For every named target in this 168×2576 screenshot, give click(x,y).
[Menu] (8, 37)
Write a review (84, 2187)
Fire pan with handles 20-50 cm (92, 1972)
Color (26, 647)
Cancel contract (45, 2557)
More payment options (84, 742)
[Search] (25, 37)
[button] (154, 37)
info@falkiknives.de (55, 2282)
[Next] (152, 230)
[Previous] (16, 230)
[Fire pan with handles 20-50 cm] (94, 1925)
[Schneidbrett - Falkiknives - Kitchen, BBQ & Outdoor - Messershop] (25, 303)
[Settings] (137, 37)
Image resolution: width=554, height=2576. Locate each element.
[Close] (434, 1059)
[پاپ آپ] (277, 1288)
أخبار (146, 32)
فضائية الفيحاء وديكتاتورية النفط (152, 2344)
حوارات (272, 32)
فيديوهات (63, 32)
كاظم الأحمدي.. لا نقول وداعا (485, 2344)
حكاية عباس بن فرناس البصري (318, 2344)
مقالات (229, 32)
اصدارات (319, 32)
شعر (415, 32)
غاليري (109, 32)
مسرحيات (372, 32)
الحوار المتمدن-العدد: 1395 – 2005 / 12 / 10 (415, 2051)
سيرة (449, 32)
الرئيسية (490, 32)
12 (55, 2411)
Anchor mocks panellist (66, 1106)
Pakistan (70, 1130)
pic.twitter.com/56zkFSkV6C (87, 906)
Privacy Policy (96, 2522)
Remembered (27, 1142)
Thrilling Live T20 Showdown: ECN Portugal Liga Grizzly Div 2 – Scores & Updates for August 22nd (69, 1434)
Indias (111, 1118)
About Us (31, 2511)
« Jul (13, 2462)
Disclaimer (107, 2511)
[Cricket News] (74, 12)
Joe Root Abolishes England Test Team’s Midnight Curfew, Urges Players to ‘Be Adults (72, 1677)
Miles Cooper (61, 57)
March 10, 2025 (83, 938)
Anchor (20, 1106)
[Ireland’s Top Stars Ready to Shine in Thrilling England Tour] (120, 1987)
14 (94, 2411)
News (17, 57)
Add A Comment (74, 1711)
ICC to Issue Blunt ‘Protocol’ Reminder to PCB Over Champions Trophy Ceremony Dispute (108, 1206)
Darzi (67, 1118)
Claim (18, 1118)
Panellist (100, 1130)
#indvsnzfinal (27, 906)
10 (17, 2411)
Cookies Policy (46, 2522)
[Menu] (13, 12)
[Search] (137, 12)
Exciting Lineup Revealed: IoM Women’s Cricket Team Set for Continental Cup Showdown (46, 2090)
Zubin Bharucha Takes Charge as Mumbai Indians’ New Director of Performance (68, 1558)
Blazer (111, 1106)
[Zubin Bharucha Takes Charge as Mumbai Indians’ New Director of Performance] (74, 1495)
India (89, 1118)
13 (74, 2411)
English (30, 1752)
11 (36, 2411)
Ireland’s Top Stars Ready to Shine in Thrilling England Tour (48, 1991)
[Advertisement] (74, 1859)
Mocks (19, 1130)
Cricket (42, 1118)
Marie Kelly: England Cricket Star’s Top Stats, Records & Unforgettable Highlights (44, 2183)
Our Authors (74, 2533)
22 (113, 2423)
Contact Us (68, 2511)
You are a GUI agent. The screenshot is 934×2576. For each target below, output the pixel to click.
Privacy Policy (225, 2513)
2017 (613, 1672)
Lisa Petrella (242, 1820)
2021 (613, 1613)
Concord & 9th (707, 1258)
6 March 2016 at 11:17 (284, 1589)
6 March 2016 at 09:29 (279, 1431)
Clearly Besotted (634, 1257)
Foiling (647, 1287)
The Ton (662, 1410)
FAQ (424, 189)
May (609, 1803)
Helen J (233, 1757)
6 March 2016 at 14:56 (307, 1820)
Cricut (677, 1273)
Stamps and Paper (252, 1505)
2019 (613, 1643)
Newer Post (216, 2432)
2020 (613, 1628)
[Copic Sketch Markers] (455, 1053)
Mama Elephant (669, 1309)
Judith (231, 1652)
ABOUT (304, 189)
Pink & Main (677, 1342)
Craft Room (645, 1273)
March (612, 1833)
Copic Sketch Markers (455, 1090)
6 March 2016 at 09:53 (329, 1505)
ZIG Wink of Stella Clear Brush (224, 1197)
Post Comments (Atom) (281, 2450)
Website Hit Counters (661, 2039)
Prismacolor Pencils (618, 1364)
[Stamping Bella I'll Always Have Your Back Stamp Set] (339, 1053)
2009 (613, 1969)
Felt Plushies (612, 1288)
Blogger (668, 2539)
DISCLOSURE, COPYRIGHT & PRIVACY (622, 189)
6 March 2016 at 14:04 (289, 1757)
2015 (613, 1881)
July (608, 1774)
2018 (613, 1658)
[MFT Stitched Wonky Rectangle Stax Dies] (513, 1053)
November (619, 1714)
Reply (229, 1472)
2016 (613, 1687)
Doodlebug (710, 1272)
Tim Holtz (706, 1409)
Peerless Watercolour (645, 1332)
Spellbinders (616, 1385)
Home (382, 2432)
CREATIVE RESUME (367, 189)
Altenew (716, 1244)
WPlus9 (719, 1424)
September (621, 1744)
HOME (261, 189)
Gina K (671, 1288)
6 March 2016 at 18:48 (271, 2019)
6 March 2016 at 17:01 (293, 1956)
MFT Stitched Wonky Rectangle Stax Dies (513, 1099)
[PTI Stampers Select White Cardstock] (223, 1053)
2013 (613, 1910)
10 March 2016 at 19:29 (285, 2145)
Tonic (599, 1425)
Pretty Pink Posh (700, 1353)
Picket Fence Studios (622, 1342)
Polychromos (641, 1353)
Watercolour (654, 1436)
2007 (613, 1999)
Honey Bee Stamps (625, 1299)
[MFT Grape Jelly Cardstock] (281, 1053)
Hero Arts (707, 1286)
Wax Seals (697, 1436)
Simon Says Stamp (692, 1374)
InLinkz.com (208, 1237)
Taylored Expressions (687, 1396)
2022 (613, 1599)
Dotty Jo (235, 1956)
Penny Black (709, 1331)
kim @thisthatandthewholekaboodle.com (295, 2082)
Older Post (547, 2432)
++++++++++++++++++++
▸ **The task**: Copy exactly, with no other lines, the stretch of the material that begins at the line containing "Pink & Main (677, 1342)" and ends at its last line.

▸ **Written answer**:
Pink & Main (677, 1342)
Craft Room (645, 1273)
March (612, 1833)
Copic Sketch Markers (455, 1090)
6 March 2016 at 09:53 (329, 1505)
ZIG Wink of Stella Clear Brush (224, 1197)
Post Comments (Atom) (281, 2450)
Website Hit Counters (661, 2039)
Prismacolor Pencils (618, 1364)
[Stamping Bella I'll Always Have Your Back Stamp Set] (339, 1053)
2009 (613, 1969)
Felt Plushies (612, 1288)
Blogger (668, 2539)
DISCLOSURE, COPYRIGHT & PRIVACY (622, 189)
6 March 2016 at 14:04 (289, 1757)
2015 (613, 1881)
July (608, 1774)
2018 (613, 1658)
[MFT Stitched Wonky Rectangle Stax Dies] (513, 1053)
November (619, 1714)
Reply (229, 1472)
2016 (613, 1687)
Doodlebug (710, 1272)
Tim Holtz (706, 1409)
Peerless Watercolour (645, 1332)
Spellbinders (616, 1385)
Home (382, 2432)
CREATIVE RESUME (367, 189)
Altenew (716, 1244)
WPlus9 (719, 1424)
September (621, 1744)
HOME (261, 189)
Gina K (671, 1288)
6 March 2016 at 18:48 (271, 2019)
6 March 2016 at 17:01 (293, 1956)
MFT Stitched Wonky Rectangle Stax Dies (513, 1099)
[PTI Stampers Select White Cardstock] (223, 1053)
2013 (613, 1910)
10 March 2016 at 19:29 (285, 2145)
Tonic (599, 1425)
Pretty Pink Posh (700, 1353)
Picket Fence Studios (622, 1342)
Polychromos (641, 1353)
Watercolour (654, 1436)
2007 (613, 1999)
Honey Bee Stamps (625, 1299)
[MFT Grape Jelly Cardstock] (281, 1053)
Hero Arts (707, 1286)
Wax Seals (697, 1436)
Simon Says Stamp (692, 1374)
InLinkz.com (208, 1237)
Taylored Expressions (687, 1396)
2022 (613, 1599)
Dotty Jo (235, 1956)
Penny Black (709, 1331)
kim @thisthatandthewholekaboodle.com (295, 2082)
Older Post (547, 2432)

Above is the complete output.